Barbara looked at me and asked how I liked my tea. As she poured three cups of tea, I realized Donna would be joining us. Why would she need her attorney here? Maybe she wasn’t an attorney for Barbara. I know how to read people. I know lawyers. I know people. And I know she’s an ambulance chaser. I know it. There is something vicious beneath those icy blue eyes and that almost-glowing like a halo-honey colored highlight job. I realized then I was enamored by both Barb and Donna. They were fantastic women.
“Can I have mine the London Fog way? If you don’t mind. I just saw that you have all of the ingredients for a true British tea time, and I couldn’t resist to take you up on what you were offering so graciously,” I hope I didn’t come off sounding too much like a trained dog on competition day.
“I’m impressed you know what goes down in a proper London tea. Have you been abroad much?” She asked with genuine curiosity. She reminded me of Patty. Patty had this way of making people feel as if they were the only people that mattered on the planet to her. God how I missed her. I realized I was doing that thing I did whenever I was playing my Stepford Wife part.

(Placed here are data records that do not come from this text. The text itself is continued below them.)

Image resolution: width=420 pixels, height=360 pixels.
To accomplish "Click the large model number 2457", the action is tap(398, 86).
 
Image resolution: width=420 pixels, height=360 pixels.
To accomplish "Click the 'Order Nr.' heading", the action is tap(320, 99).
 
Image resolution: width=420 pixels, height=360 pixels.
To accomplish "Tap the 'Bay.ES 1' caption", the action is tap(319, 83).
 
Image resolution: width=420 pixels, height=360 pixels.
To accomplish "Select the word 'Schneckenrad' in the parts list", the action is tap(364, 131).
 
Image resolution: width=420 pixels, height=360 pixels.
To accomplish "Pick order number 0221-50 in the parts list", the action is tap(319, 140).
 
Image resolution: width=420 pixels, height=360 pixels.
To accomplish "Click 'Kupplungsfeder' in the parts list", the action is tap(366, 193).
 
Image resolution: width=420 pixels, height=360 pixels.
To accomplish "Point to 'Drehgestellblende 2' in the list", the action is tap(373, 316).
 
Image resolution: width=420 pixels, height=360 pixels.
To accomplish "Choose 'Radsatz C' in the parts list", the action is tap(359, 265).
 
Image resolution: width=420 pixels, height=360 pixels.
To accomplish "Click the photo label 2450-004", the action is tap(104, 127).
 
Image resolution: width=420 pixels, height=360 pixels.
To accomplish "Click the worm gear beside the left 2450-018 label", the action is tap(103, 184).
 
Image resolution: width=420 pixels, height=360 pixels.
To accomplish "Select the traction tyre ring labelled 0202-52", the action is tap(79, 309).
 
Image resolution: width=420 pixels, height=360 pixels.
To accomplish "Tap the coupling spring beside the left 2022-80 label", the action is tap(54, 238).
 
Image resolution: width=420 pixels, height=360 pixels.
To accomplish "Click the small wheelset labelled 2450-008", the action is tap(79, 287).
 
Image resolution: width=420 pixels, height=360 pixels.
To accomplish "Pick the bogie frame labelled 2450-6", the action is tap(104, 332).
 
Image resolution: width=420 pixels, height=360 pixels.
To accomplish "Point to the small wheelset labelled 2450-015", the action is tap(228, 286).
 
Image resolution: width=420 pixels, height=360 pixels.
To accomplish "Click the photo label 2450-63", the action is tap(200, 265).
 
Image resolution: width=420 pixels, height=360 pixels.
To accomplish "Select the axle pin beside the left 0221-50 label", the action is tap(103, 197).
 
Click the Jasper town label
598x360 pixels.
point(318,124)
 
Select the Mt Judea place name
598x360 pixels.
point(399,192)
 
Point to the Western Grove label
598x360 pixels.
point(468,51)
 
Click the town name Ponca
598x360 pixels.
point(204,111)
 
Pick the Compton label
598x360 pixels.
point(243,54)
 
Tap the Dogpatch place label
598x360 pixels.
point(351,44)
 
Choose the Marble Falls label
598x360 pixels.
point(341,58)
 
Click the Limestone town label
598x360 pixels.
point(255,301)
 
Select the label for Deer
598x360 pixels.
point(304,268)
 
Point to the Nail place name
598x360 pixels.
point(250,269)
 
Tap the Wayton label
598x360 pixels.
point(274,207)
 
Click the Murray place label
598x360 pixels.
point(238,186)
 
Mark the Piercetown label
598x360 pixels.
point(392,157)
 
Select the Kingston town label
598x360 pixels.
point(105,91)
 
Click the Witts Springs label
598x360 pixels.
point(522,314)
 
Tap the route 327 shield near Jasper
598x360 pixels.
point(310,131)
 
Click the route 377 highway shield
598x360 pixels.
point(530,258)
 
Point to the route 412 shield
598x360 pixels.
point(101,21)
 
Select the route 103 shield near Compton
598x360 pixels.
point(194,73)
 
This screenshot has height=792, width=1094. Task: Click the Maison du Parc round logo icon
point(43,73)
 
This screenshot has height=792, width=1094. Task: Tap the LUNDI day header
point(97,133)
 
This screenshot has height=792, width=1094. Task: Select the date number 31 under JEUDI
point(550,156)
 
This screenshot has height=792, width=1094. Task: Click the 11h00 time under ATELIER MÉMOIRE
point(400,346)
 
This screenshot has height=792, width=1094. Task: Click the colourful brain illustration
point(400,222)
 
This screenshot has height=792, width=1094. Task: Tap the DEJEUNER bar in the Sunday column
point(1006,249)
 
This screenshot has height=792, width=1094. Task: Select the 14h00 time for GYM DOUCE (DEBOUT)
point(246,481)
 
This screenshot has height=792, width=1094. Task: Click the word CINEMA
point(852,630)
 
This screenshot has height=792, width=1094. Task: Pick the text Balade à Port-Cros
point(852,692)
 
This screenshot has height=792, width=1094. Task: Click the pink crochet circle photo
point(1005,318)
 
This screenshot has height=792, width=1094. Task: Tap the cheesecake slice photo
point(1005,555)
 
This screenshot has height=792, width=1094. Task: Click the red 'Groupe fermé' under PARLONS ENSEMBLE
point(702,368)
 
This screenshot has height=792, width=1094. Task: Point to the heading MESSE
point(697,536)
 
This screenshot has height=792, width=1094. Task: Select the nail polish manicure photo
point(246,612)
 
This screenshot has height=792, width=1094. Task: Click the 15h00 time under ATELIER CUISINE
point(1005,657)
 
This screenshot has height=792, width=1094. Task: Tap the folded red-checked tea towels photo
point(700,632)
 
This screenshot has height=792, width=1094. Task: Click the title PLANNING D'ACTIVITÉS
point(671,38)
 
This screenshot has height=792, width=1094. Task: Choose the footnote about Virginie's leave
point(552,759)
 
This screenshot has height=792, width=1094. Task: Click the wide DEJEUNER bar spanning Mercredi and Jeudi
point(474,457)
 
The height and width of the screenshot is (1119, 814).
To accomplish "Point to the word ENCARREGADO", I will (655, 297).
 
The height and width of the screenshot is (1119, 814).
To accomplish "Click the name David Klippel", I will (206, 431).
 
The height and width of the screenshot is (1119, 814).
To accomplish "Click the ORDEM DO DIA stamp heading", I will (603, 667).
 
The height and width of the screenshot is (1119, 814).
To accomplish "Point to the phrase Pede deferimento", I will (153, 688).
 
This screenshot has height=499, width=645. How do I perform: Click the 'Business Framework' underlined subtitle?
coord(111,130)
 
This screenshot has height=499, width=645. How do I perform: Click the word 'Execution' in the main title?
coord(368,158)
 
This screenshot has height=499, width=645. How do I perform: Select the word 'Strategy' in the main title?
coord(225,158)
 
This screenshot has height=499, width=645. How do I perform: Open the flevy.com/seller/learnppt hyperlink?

“Nope. Craig goes often and brings back little trinkets that he knows I would love should I ever get to go myself. But, I haven’t ever gotten away from the house to go with him it seems.” I keep thinking of happy things in order to make my face look the way it should, to match my words.
The truth is, I can’t leave the country. Craig has me in a chokehold and over a barrel because of several things. One of them being my passport credentials. It’s not that he has my passport; he has me blocked from ever getting one in the first place. Craig has powerful friends in all kinds of places, and I’ve tried to leave many times before. He couldn’t ever allow that. I know where all the bodies are buried. I know more than he knows, I think. By the way he acts, it says it all. He will make little hints that if I ever show any reaction whatsoever, he will know that I know.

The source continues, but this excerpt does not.